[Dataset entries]
════════
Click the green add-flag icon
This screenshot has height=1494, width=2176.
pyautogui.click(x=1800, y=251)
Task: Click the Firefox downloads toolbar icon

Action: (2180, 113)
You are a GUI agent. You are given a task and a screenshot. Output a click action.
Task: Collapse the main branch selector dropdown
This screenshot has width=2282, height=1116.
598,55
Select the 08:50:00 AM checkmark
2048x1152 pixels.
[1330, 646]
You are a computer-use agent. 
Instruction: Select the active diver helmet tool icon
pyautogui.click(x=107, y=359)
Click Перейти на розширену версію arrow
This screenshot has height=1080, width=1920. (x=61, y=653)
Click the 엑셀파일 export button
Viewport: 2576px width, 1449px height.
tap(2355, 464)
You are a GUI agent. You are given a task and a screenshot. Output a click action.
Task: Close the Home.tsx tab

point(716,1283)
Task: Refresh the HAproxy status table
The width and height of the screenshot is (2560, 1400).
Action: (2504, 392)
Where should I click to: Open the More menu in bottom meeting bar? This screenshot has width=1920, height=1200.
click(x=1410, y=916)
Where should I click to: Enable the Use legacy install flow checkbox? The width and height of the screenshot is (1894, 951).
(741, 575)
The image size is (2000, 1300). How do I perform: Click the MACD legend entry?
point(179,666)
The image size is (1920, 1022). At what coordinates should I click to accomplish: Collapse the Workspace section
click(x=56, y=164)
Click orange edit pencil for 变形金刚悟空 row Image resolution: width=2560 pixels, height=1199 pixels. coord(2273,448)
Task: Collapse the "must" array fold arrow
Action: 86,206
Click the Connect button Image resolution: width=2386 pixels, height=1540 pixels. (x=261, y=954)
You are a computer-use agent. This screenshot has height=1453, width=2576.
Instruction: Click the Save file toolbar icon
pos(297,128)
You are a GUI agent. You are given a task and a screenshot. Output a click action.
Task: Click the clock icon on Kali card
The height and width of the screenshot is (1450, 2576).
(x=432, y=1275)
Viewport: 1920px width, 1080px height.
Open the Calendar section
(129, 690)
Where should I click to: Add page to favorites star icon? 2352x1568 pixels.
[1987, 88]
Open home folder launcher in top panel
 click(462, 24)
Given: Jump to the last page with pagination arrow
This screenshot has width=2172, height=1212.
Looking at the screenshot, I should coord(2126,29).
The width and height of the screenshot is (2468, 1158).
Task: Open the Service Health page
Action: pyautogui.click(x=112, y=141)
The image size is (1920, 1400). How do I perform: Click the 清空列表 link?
════════
_EXERCISE AIM_:
In the answer, the lines from the first line of the data above through the line containing "Task: Refresh the HAproxy status table" must appear exactly as written, with nothing else.

_SOLUTION TO THE PROBLEM_:
Click the green add-flag icon
This screenshot has height=1494, width=2176.
pyautogui.click(x=1800, y=251)
Task: Click the Firefox downloads toolbar icon

Action: (2180, 113)
You are a GUI agent. You are given a task and a screenshot. Output a click action.
Task: Collapse the main branch selector dropdown
This screenshot has width=2282, height=1116.
598,55
Select the 08:50:00 AM checkmark
2048x1152 pixels.
[1330, 646]
You are a computer-use agent. 
Instruction: Select the active diver helmet tool icon
pyautogui.click(x=107, y=359)
Click Перейти на розширену версію arrow
This screenshot has height=1080, width=1920. (x=61, y=653)
Click the 엑셀파일 export button
Viewport: 2576px width, 1449px height.
tap(2355, 464)
You are a GUI agent. You are given a task and a screenshot. Output a click action.
Task: Close the Home.tsx tab

point(716,1283)
Task: Refresh the HAproxy status table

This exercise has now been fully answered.